I wasn't disputing who created the VAK(OG) model - you need to actually READ my post. The point was about teaching using the preferred modality - my point being that Bandler agreed with the original point of your article that teaching people specifically in their preferred system is wrong. That was all.

My question about meeting them was not suggesting that you couldn't have a view without meeting them, just that I was trying to find out where the 'backtracking' had supposedly occurred.

I see you still feel that you couldn't learn anything from someone who has not found guilty of murder. Bizarre. You obviously have a good knowledge of the relevant scientific papers etc. but then you ruin it. Don't you see how this kind of crass statement dulls your credibility? It's as if you write an article for a scientific journal and then at the last minute ask someone from the News of the World to finish it.
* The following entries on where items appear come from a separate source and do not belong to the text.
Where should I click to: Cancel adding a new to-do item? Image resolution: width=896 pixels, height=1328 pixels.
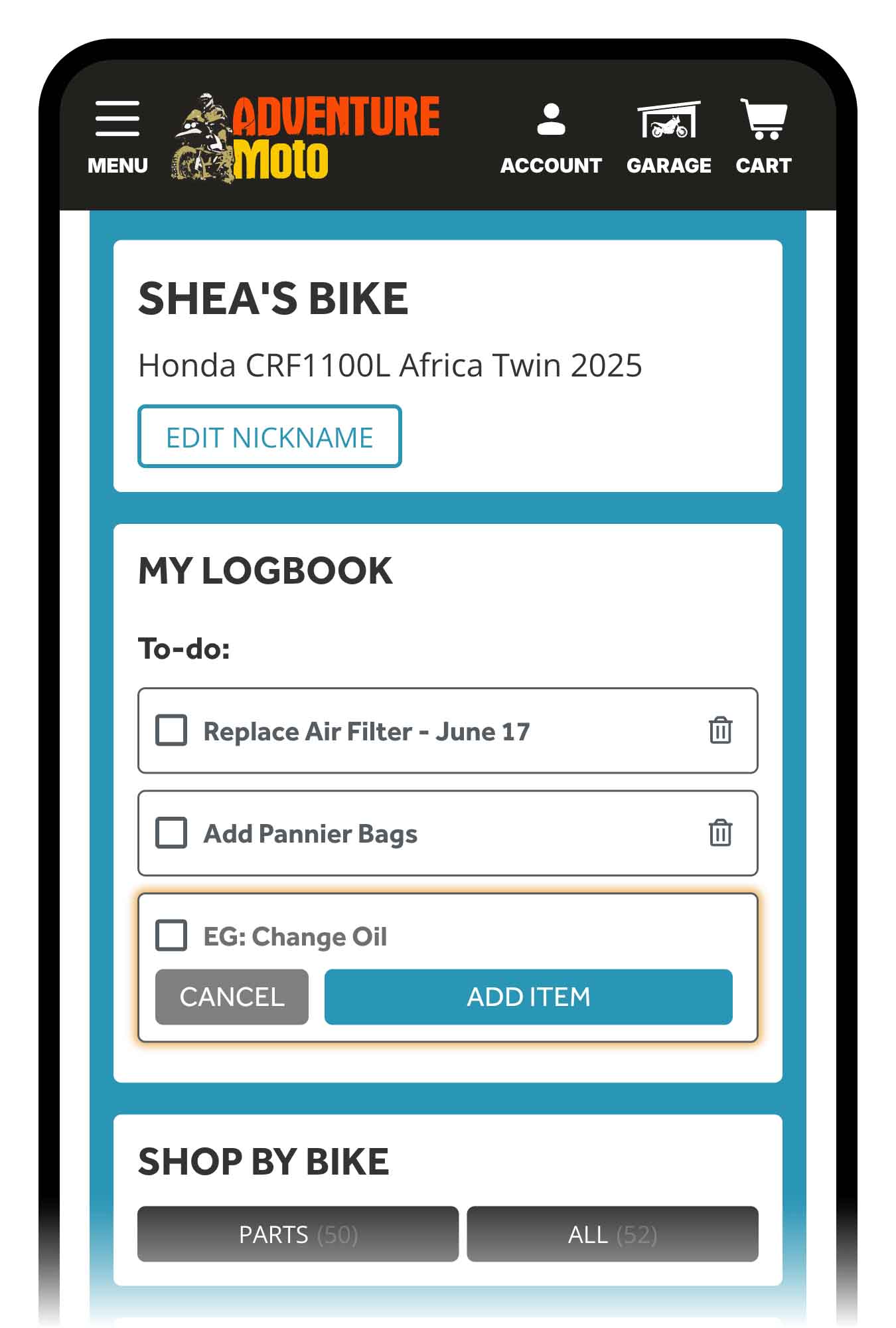pyautogui.click(x=232, y=997)
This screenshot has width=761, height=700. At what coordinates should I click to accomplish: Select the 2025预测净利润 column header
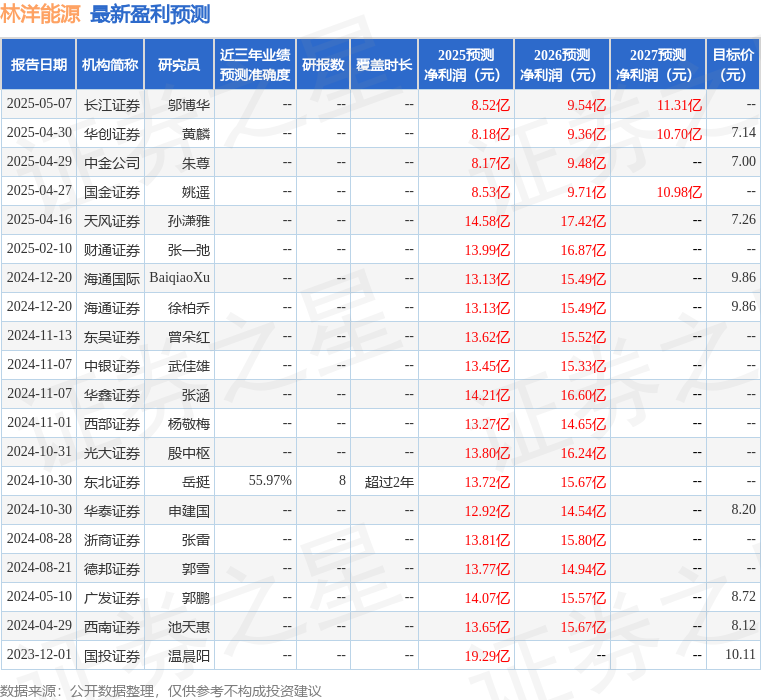tap(466, 65)
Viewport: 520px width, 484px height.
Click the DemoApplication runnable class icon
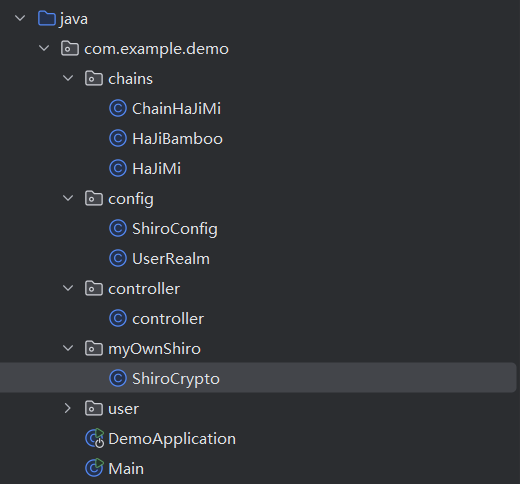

To be honest I would probably not have responded to your original article on Bandler in the first place but for your Tabloid approach. The internet is full of such articles where someone has found out about the bandler/drugs/murder story and somehow decided that it completely discredits his work - it's an irrelevance. I think your writing would carry far more weight if you stuck to the science.

Wonderfulthang said...

I'm not convinced that a questionnaire of only 16 multiple-choice questions is adequate enough to determine how anybody learns. Compartmentalising individuals is almost like diagnosing them with a disability: You-only-have-one-learning-style-itis!

However, I feel that the idea of incorporating VARK activities/resources into lessons is not such as bad thing. If anything it: dispels the monotony of the same-old-same-old without spontaneity; varies the experience of lessons; and asks teachers to be critical and creative in their choices of activities/resources.

It should not be used as a means to differentiate the supposed learning styles of each student. It should be used to vary the teacher's teaching style if anything!

I don't think having a painting on a PowerPoint slide to glance at with a classical piece of music from its time period in the background whilst reading a text about its contextual footprint just before a practical painting activity would do anybody any harm.

Giving students an excuse to accept that they cannot build on their learning skills from three out of four experiential activities/resources is ludicrous and negligent. How we learn is more complex than that.

Therefore, VARK should not be thought of as a diagnostic assessment and more as an aspect that teacher should consider in lesson planning.